» **Requirement**:
Within the material below, locate the line with "How do I perform: Click the User" and the line with "You are a computer-use agent. Screen", then return those two lines and all lines between them, exactly as written.

» **Records supplied**:
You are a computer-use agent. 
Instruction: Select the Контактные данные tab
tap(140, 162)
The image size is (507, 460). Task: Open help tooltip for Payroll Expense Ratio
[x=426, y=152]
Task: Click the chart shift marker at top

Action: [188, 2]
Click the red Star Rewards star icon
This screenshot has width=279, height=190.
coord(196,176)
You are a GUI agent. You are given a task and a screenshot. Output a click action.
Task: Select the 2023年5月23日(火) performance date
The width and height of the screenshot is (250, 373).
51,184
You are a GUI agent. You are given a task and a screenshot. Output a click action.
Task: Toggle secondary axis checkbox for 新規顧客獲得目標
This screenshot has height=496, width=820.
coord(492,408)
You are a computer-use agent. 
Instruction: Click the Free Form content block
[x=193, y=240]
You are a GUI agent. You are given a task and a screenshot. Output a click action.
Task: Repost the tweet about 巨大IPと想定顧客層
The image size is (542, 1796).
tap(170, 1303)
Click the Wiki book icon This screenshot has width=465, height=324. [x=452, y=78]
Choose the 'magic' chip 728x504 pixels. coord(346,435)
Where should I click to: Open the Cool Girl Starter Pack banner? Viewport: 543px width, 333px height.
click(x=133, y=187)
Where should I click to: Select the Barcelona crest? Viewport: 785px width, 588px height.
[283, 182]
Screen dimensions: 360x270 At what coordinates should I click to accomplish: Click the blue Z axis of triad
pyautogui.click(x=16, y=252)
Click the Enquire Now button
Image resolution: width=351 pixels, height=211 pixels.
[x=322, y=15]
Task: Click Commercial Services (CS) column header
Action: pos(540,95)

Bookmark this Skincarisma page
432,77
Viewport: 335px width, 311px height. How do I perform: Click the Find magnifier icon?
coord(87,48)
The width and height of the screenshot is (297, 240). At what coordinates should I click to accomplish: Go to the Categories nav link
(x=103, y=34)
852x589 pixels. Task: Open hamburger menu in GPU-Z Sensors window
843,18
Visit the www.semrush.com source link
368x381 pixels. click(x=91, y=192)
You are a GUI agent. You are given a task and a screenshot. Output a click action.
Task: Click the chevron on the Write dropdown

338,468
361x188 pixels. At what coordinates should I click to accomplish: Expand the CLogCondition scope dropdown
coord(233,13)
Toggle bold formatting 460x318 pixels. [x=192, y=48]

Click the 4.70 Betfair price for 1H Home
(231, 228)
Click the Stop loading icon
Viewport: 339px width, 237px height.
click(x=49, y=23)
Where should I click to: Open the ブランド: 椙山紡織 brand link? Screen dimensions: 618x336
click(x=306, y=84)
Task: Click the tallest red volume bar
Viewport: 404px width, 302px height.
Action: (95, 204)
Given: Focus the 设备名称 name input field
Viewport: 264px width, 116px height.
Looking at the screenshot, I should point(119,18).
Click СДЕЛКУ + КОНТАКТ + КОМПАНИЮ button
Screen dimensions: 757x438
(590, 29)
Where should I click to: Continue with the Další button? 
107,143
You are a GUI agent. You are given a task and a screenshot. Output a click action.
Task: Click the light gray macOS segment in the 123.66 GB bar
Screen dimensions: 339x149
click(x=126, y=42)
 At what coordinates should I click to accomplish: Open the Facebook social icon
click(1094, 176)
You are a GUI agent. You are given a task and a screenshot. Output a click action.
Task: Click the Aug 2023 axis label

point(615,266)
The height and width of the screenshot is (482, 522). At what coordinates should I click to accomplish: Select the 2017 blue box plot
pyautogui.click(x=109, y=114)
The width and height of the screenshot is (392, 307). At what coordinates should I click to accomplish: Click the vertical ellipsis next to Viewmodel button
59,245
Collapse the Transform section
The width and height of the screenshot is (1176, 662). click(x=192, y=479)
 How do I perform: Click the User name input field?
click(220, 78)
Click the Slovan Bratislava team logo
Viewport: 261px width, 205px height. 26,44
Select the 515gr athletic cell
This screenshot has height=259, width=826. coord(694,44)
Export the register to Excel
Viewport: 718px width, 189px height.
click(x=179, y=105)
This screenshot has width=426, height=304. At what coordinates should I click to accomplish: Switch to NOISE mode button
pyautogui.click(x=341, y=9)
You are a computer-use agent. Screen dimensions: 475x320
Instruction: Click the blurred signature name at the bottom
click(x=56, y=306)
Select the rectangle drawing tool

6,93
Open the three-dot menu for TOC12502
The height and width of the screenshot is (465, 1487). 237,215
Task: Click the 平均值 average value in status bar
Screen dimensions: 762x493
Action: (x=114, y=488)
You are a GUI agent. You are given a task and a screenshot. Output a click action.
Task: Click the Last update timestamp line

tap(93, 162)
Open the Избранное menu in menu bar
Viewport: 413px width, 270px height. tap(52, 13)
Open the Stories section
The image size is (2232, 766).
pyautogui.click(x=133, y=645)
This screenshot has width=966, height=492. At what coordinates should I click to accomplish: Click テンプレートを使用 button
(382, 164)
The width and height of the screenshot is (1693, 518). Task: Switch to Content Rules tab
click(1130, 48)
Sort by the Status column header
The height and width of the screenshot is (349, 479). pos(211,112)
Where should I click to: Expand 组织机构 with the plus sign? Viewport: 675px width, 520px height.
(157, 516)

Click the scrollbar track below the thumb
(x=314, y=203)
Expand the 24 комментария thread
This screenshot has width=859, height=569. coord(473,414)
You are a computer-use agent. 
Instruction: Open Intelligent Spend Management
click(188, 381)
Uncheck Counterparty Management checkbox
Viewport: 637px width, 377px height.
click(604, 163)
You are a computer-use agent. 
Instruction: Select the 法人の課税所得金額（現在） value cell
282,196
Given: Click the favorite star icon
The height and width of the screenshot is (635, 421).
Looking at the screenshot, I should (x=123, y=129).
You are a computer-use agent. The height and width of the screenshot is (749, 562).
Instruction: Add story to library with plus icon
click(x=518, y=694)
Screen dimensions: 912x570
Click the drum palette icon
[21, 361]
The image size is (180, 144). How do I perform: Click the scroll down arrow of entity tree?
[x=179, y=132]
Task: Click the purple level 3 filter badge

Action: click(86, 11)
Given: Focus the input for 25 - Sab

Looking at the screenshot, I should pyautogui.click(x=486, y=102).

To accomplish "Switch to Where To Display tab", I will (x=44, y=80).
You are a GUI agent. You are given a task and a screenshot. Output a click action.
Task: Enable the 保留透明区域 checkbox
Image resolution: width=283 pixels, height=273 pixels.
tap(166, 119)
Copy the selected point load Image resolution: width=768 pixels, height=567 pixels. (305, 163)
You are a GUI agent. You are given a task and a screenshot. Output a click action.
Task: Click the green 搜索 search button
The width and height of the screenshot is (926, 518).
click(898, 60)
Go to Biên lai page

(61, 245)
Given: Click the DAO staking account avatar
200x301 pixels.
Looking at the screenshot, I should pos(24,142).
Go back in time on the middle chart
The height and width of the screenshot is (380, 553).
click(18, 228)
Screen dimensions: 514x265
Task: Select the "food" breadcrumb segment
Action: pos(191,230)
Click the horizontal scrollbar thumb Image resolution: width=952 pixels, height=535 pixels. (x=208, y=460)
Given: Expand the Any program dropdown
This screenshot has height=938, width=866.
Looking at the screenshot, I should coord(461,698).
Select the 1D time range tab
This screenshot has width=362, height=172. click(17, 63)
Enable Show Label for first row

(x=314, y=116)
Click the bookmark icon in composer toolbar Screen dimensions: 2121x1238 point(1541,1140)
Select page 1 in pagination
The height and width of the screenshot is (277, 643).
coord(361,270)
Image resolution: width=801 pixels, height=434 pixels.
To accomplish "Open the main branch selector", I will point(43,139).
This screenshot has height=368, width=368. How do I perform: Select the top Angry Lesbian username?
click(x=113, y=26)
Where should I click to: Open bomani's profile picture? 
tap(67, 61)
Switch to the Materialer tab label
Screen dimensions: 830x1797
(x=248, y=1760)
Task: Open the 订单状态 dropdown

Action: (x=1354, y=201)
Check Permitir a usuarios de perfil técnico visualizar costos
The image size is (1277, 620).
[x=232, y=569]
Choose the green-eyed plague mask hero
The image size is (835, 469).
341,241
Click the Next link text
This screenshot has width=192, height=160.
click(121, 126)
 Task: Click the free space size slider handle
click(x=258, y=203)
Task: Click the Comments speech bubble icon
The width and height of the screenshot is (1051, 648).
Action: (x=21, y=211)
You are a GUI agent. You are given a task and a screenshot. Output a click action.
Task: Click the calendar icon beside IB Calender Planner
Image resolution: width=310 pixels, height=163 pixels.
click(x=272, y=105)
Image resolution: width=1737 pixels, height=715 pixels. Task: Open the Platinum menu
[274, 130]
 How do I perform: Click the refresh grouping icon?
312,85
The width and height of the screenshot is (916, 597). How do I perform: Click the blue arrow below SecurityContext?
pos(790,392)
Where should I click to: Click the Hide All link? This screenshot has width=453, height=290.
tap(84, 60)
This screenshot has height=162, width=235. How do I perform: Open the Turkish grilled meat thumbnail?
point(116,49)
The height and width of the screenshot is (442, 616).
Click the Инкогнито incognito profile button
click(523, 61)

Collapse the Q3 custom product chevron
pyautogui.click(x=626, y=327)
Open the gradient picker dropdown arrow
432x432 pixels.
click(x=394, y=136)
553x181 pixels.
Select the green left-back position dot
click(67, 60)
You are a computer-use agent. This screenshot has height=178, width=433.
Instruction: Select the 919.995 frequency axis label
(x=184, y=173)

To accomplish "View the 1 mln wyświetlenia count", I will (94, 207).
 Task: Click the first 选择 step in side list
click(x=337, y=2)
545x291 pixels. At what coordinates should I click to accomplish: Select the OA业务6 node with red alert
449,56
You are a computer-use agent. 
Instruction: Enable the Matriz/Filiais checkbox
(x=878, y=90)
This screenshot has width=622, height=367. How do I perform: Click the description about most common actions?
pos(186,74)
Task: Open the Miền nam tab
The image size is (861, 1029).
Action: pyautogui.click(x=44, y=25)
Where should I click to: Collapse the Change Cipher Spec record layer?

» **Solution to this task**:
 How do I perform: Click the User name input field?
click(220, 78)
Click the Slovan Bratislava team logo
Viewport: 261px width, 205px height. 26,44
Select the 515gr athletic cell
This screenshot has height=259, width=826. coord(694,44)
Export the register to Excel
Viewport: 718px width, 189px height.
click(x=179, y=105)
This screenshot has width=426, height=304. At what coordinates should I click to accomplish: Switch to NOISE mode button
pyautogui.click(x=341, y=9)
You are a computer-use agent. Screen dimensions: 475x320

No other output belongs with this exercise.